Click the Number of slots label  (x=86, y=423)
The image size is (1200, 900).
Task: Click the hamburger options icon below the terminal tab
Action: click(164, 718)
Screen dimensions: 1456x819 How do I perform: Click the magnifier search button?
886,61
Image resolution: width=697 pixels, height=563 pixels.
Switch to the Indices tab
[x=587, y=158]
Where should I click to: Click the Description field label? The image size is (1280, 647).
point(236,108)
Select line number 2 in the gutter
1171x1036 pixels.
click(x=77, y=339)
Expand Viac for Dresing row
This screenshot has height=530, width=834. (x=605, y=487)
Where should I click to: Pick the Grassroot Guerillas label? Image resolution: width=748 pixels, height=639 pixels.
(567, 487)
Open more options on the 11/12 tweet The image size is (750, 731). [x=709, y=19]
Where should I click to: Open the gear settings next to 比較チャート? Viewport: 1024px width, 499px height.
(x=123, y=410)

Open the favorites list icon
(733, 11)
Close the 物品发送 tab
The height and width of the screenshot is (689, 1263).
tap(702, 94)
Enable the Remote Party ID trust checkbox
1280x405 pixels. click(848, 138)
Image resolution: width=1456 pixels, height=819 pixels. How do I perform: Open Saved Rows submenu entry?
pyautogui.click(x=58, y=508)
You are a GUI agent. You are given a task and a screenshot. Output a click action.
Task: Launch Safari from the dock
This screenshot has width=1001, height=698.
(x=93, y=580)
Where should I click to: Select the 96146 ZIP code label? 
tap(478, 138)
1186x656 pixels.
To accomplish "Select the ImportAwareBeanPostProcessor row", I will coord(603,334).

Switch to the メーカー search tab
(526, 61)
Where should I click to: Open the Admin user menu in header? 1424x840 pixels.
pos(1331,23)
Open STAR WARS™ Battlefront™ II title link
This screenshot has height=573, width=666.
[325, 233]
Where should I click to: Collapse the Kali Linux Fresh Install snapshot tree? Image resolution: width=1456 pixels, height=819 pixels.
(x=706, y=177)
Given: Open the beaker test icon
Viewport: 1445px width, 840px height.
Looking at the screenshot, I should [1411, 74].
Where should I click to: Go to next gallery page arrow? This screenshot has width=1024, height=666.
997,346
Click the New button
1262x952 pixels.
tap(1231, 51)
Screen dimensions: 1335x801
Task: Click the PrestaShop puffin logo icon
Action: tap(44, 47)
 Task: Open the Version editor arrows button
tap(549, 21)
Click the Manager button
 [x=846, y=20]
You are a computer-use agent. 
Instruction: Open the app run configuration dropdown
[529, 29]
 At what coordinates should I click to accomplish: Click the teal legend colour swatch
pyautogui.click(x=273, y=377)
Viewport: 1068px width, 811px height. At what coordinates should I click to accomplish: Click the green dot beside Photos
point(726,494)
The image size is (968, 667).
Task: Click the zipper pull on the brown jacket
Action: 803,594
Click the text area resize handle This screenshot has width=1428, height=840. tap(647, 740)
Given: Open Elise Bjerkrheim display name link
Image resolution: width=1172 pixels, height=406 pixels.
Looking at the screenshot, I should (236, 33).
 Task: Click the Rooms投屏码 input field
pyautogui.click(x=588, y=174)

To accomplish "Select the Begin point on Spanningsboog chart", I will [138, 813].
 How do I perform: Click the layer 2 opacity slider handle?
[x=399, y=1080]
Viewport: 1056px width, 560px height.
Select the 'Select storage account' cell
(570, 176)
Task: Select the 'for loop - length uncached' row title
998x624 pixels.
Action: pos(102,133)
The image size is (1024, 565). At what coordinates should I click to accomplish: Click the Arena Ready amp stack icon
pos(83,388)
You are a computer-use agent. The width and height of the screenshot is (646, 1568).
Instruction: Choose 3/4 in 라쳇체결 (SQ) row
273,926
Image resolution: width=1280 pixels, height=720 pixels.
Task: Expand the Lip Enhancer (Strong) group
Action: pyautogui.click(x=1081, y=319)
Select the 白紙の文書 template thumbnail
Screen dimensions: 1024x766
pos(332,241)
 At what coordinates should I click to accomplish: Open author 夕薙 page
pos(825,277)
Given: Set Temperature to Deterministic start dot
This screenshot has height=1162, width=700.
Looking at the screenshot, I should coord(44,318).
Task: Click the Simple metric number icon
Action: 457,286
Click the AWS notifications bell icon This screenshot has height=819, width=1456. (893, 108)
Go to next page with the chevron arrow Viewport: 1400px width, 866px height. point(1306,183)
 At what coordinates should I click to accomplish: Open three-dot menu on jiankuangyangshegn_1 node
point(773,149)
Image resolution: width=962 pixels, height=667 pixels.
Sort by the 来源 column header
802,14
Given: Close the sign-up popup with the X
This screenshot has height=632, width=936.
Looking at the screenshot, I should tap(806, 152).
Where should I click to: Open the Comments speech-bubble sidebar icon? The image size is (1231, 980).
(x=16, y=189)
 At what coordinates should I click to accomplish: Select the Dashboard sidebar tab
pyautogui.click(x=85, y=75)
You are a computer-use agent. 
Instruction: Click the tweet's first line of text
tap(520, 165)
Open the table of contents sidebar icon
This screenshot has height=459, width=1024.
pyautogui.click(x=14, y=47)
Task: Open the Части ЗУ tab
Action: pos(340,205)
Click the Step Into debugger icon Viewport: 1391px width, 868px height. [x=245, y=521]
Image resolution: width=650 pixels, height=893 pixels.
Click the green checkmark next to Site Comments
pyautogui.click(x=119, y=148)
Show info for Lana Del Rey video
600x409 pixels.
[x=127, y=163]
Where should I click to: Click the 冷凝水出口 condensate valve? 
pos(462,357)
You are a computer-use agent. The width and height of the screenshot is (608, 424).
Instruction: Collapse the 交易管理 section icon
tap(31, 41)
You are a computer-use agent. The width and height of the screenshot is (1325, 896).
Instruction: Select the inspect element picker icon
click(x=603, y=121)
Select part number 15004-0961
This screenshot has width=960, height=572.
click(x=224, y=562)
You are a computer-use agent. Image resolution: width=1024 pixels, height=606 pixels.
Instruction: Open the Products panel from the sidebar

Set exercise » Rewrite all of the lines above, replacing "magnifier" with "magnifying glass" and leaving everything else unchanged.

Reply to the task »
Click the Number of slots label  (x=86, y=423)
The image size is (1200, 900).
Task: Click the hamburger options icon below the terminal tab
Action: click(164, 718)
Screen dimensions: 1456x819 How do I perform: Click the magnifying glass search button?
886,61
Image resolution: width=697 pixels, height=563 pixels.
Switch to the Indices tab
[x=587, y=158]
Where should I click to: Click the Description field label? The image size is (1280, 647).
point(236,108)
Select line number 2 in the gutter
1171x1036 pixels.
click(x=77, y=339)
Expand Viac for Dresing row
This screenshot has height=530, width=834. (x=605, y=487)
Where should I click to: Pick the Grassroot Guerillas label? Image resolution: width=748 pixels, height=639 pixels.
(567, 487)
Open more options on the 11/12 tweet The image size is (750, 731). [x=709, y=19]
Where should I click to: Open the gear settings next to 比較チャート? Viewport: 1024px width, 499px height.
(x=123, y=410)

Open the favorites list icon
(733, 11)
Close the 物品发送 tab
The height and width of the screenshot is (689, 1263).
tap(702, 94)
Enable the Remote Party ID trust checkbox
1280x405 pixels. click(848, 138)
Image resolution: width=1456 pixels, height=819 pixels. How do I perform: Open Saved Rows submenu entry?
pyautogui.click(x=58, y=508)
You are a GUI agent. You are given a task and a screenshot. Output a click action.
Task: Launch Safari from the dock
This screenshot has width=1001, height=698.
(x=93, y=580)
Where should I click to: Select the 96146 ZIP code label? 
tap(478, 138)
1186x656 pixels.
To accomplish "Select the ImportAwareBeanPostProcessor row", I will coord(603,334).

Switch to the メーカー search tab
(526, 61)
Where should I click to: Open the Admin user menu in header? 1424x840 pixels.
pos(1331,23)
Open STAR WARS™ Battlefront™ II title link
This screenshot has height=573, width=666.
[325, 233]
Where should I click to: Collapse the Kali Linux Fresh Install snapshot tree? Image resolution: width=1456 pixels, height=819 pixels.
(x=706, y=177)
Given: Open the beaker test icon
Viewport: 1445px width, 840px height.
Looking at the screenshot, I should [1411, 74].
Where should I click to: Go to next gallery page arrow? This screenshot has width=1024, height=666.
997,346
Click the New button
1262x952 pixels.
tap(1231, 51)
Screen dimensions: 1335x801
Task: Click the PrestaShop puffin logo icon
Action: tap(44, 47)
 Task: Open the Version editor arrows button
tap(549, 21)
Click the Manager button
 [x=846, y=20]
You are a computer-use agent. 
Instruction: Open the app run configuration dropdown
[529, 29]
 At what coordinates should I click to accomplish: Click the teal legend colour swatch
pyautogui.click(x=273, y=377)
Viewport: 1068px width, 811px height. At what coordinates should I click to accomplish: Click the green dot beside Photos
point(726,494)
The image size is (968, 667).
Task: Click the zipper pull on the brown jacket
Action: 803,594
Click the text area resize handle This screenshot has width=1428, height=840. tap(647, 740)
Given: Open Elise Bjerkrheim display name link
Image resolution: width=1172 pixels, height=406 pixels.
Looking at the screenshot, I should (236, 33).
 Task: Click the Rooms投屏码 input field
pyautogui.click(x=588, y=174)

To accomplish "Select the Begin point on Spanningsboog chart", I will [138, 813].
 How do I perform: Click the layer 2 opacity slider handle?
[x=399, y=1080]
Viewport: 1056px width, 560px height.
Select the 'Select storage account' cell
(570, 176)
Task: Select the 'for loop - length uncached' row title
998x624 pixels.
Action: pos(102,133)
The image size is (1024, 565). At what coordinates should I click to accomplish: Click the Arena Ready amp stack icon
pos(83,388)
You are a computer-use agent. The width and height of the screenshot is (646, 1568).
Instruction: Choose 3/4 in 라쳇체결 (SQ) row
273,926
Image resolution: width=1280 pixels, height=720 pixels.
Task: Expand the Lip Enhancer (Strong) group
Action: pyautogui.click(x=1081, y=319)
Select the 白紙の文書 template thumbnail
Screen dimensions: 1024x766
pos(332,241)
 At what coordinates should I click to accomplish: Open author 夕薙 page
pos(825,277)
Given: Set Temperature to Deterministic start dot
This screenshot has height=1162, width=700.
Looking at the screenshot, I should coord(44,318).
Task: Click the Simple metric number icon
Action: 457,286
Click the AWS notifications bell icon This screenshot has height=819, width=1456. (893, 108)
Go to next page with the chevron arrow Viewport: 1400px width, 866px height. point(1306,183)
 At what coordinates should I click to accomplish: Open three-dot menu on jiankuangyangshegn_1 node
point(773,149)
Image resolution: width=962 pixels, height=667 pixels.
Sort by the 来源 column header
802,14
Given: Close the sign-up popup with the X
This screenshot has height=632, width=936.
Looking at the screenshot, I should tap(806, 152).
Where should I click to: Open the Comments speech-bubble sidebar icon? The image size is (1231, 980).
(x=16, y=189)
 At what coordinates should I click to accomplish: Select the Dashboard sidebar tab
pyautogui.click(x=85, y=75)
You are a computer-use agent. 
Instruction: Click the tweet's first line of text
tap(520, 165)
Open the table of contents sidebar icon
This screenshot has height=459, width=1024.
pyautogui.click(x=14, y=47)
Task: Open the Части ЗУ tab
Action: pos(340,205)
Click the Step Into debugger icon Viewport: 1391px width, 868px height. [x=245, y=521]
Image resolution: width=650 pixels, height=893 pixels.
Click the green checkmark next to Site Comments
pyautogui.click(x=119, y=148)
Show info for Lana Del Rey video
600x409 pixels.
[x=127, y=163]
Where should I click to: Click the 冷凝水出口 condensate valve? 
pos(462,357)
You are a computer-use agent. The width and height of the screenshot is (608, 424).
Instruction: Collapse the 交易管理 section icon
tap(31, 41)
You are a computer-use agent. The width and height of the screenshot is (1325, 896).
Instruction: Select the inspect element picker icon
click(x=603, y=121)
Select part number 15004-0961
This screenshot has width=960, height=572.
click(x=224, y=562)
You are a computer-use agent. Image resolution: width=1024 pixels, height=606 pixels.
Instruction: Open the Products panel from the sidebar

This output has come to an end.